Fueled by Compassion

A story Dr. John Bartlett likes to tell about his time at the helm of the Duke Infectious Disease Clinic for patients living with HIV/AIDS in the late 1980s and early 1990s, involves the typists across the hall.

John Bartlett In 1987, five years after Duke first saw patients with the disease, the clinic opened in the lower level of the Orange Zone next to Duke University Hospital’s typing pool. 

“At first, there was quite a bit of apprehension, people would use handkerchiefs to turn doorknobs,” said Bartlett, a professor of Medicine and Global Health.

As time went by, and the typists got to know the patients and saw how the clinic became a welcoming place for people living with hard realities, things changed.

“Before long, the typists were baking cookies for our patients,” Bartlett said. “It was a wonderful thing to see.”

During the 1980s and early 1990s, stories involving AIDS didn’t have many happy endings. There was no treatment proven to stop the disease and a diagnosis often stigmatized people already living on the margins. But during a dark time, this clinic, which had multiple names through the years, became a place where a dedicated team of Duke staff members gave patients doses of hope and acceptance.

“Back then, if you were infected, people would just vanish away,” said Julia Giner, who served as a clinical research nurse in the clinic from 1993 until 2006. “People were afraid and they would just leave a person. We would be their family.”

The work in the clinic, where patients often took part in clinical trials and received treatment for their symptoms, didn’t look like many others.

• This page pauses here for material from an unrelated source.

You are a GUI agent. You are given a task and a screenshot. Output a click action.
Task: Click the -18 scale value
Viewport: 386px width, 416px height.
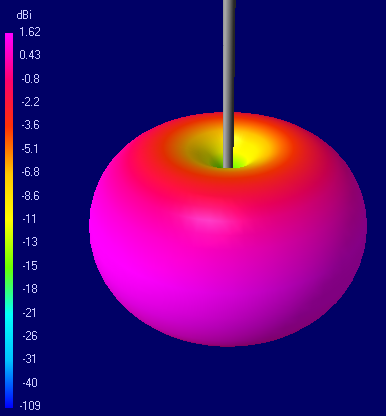coord(30,289)
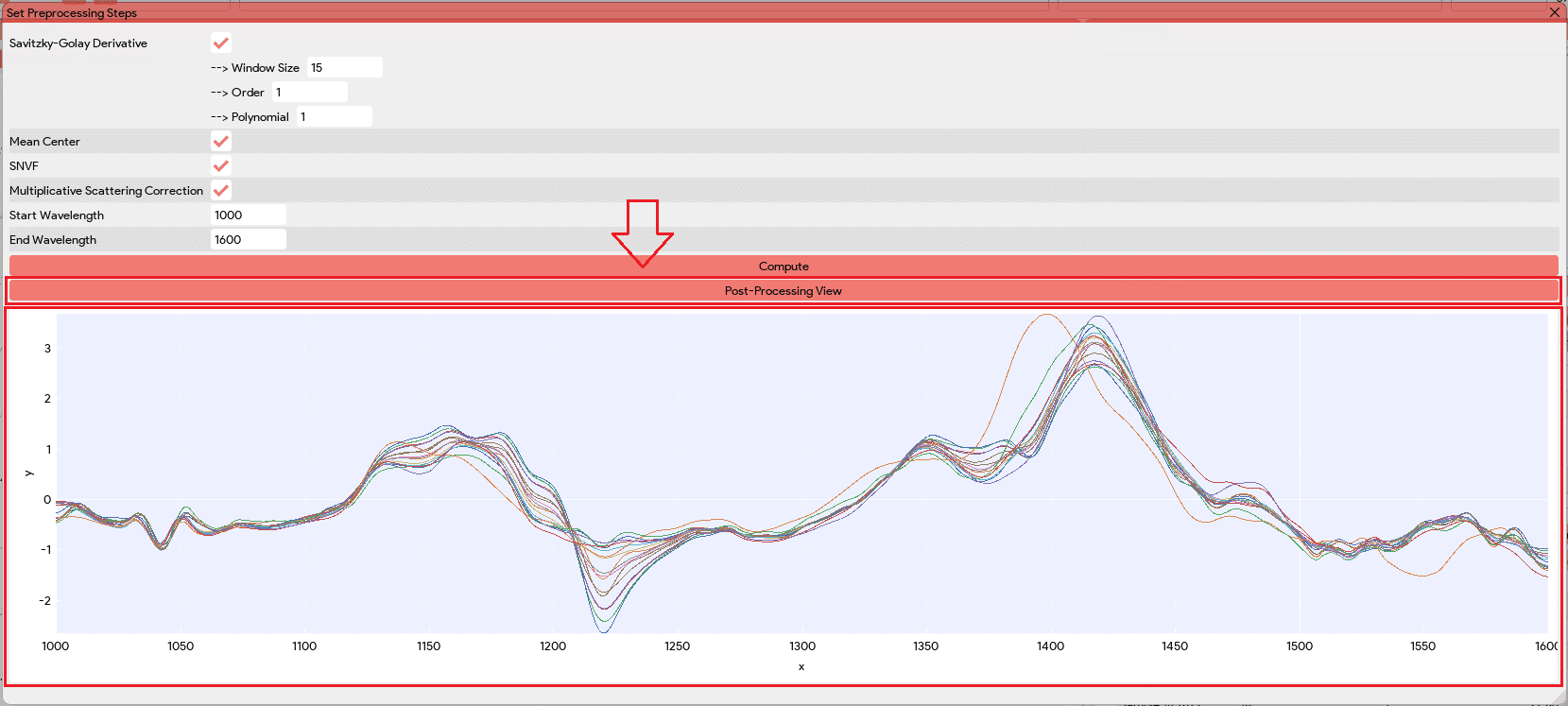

Clinic staff in 1998.“We were committed to patient-centered care, and sometimes that meant we did unconventional things,” Bartlett said.

Understanding that many of his patients feared being admitted to the hospital – often because their partners wouldn’t be allowed to be there for them – Bartlett’s team did everything it could to keep them in their homes, making house calls and working closely with home care providers to find ways to serve patients.

Many of the clinic’s patients lacked insurance. And some with insurance feared that using it for HIV-related care might cost them their job. So the clinic’s team got adept at finding ways to work with pharmaceutical companies, government programs and other sources to help cover costs of treatments.

And there was a time when some funeral homes in the area wouldn’t handle people who died from AIDS. On a handful of occasions when a patient died in their home, Bartlett put the bodies in the back of his blue Ford Ranger pickup and drove them to Duke University Hospital, which had a crematorium at the time.

Things began to change in the mid-1990s when improved anti-retroviral medications made happier endings possible. Clinic staff members recall seeing previously frail patients putting on weight and regaining the ability to care for themselves. With help from these drugs, Bartlett, who said that during the clinic’s early days he might only know patients for around six months, now has patients he’s known for three decades.

John Bartlett The progress hit home on World AIDS Day in 1996, when clinic staffers listened to a reading of the names of patients lost to the disease the previous year.

“In 1995, the list went on and on,” said Patricia Bartlett, wife of Dr. John Bartlett and a former social worker in the clinic. “By 1996, there were about 30 names.”

According to the Centers for Disease Control and Prevention, in the United States, HIV-related mortality rates have dropped by more than 80 percent since their peak in the mid-1990s.

With the World Health Organization estimating that, at the end of last year, approximately 38.4 million people were living with the disease, HIV remains a global threat to public health. And since 2005, Dr. John Bartlett, through his work with the Duke Center for AIDS Research, has worked with the Kilimanjaro Christian Medical Clinic in Tanzania to improve care for HIV patients in sub-Saharan Africa.

But for Bartlett and his colleagues from the early days of Duke’s first HIV-specific clinic, the memories of the care they delivered and the progress they witnessed won’t soon fade.

“I’m quite proud of it,” Bartlett said. “It’s what’s kept me doing this for 40 years and what keeps me looking forward to tomorrow.”